§ **Work item**: From the line that contains "The height and" through the closing line of the entries, write out each line exactly; pictures stay out.

---

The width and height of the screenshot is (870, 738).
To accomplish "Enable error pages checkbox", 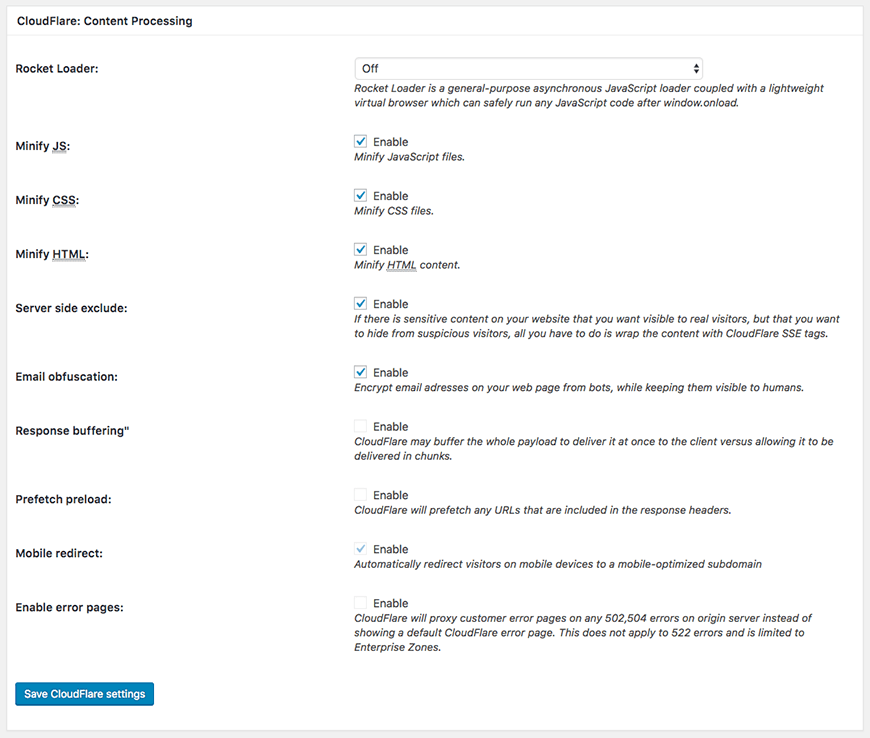I will point(361,603).
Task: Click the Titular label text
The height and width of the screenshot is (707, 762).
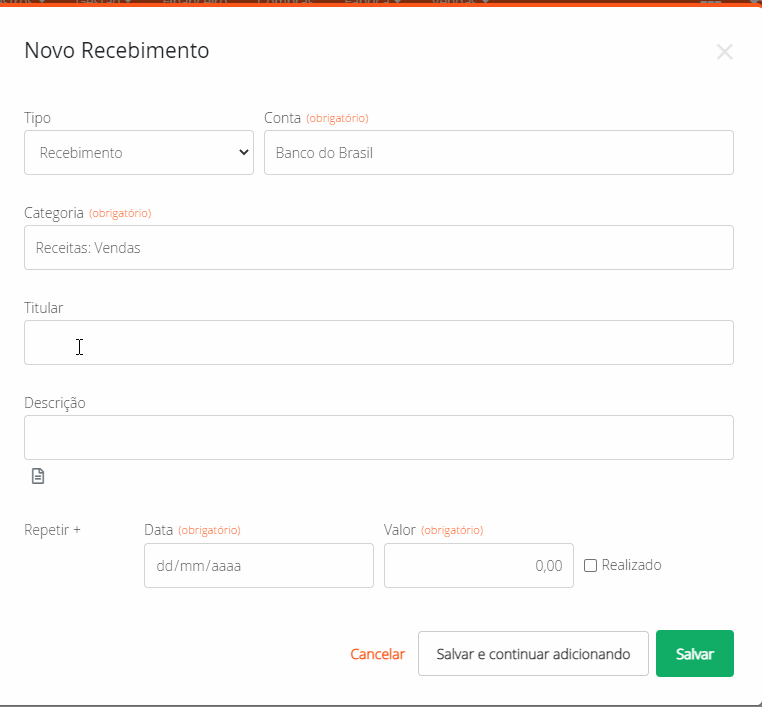Action: (44, 308)
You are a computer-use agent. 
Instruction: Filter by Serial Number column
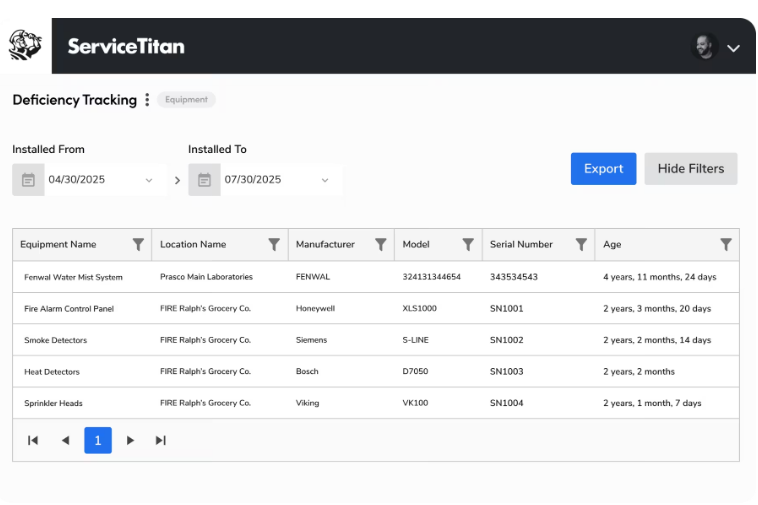click(x=581, y=245)
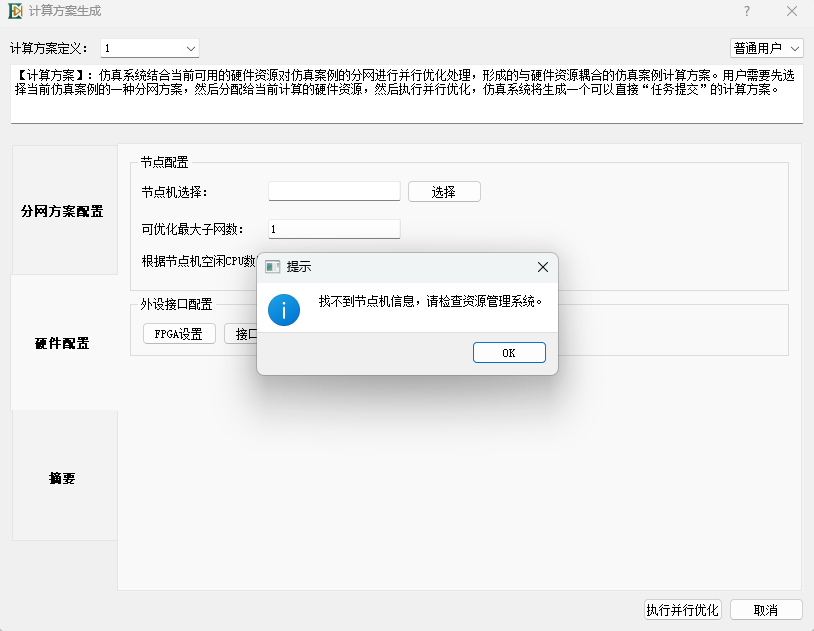Close the 计算方案生成 window

[791, 11]
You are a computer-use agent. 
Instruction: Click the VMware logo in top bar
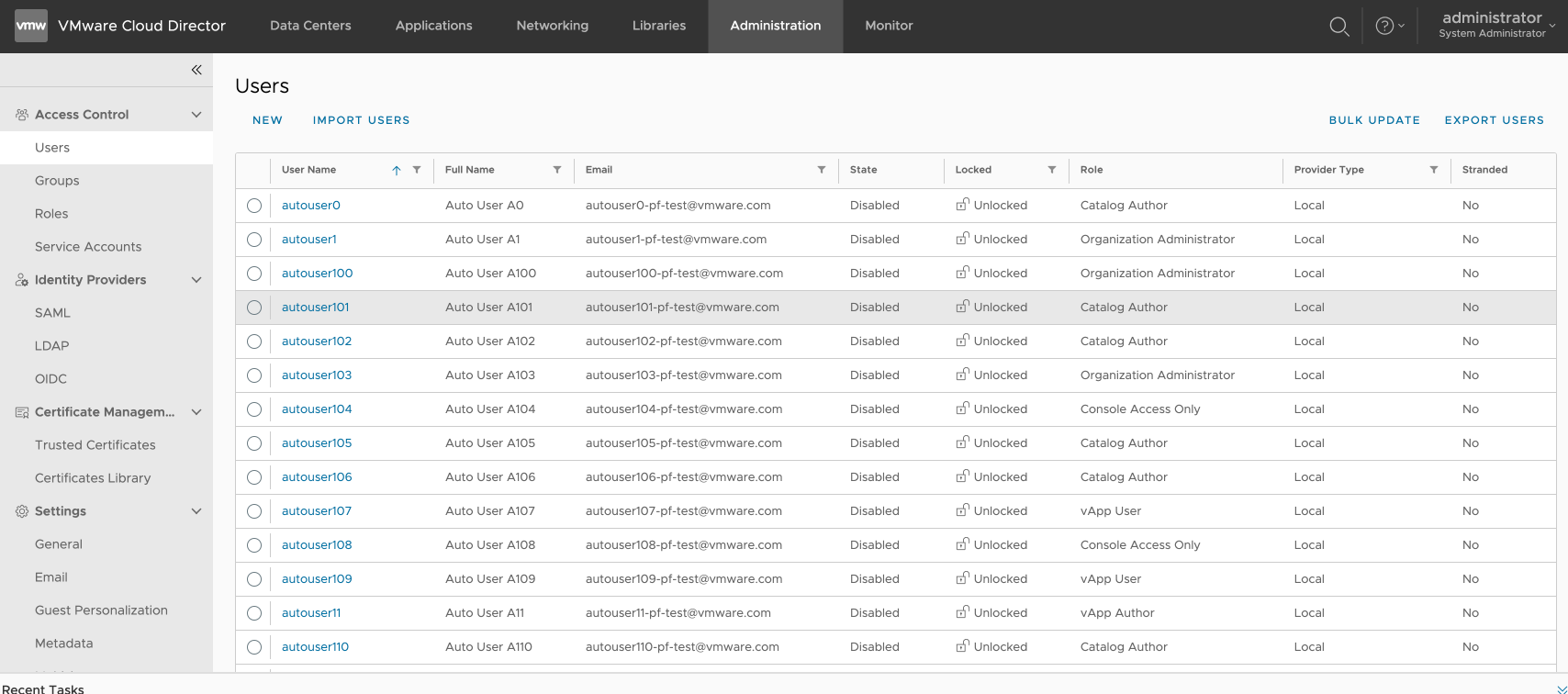[31, 26]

---

§ **Answer section**:
The height and width of the screenshot is (707, 762).
Action: (44, 308)
You are a computer-use agent. 
Instruction: Filter by Serial Number column
click(x=581, y=245)
Close the 计算方案生成 window

[791, 11]
You are a computer-use agent. 
Instruction: Click the VMware logo in top bar
[31, 26]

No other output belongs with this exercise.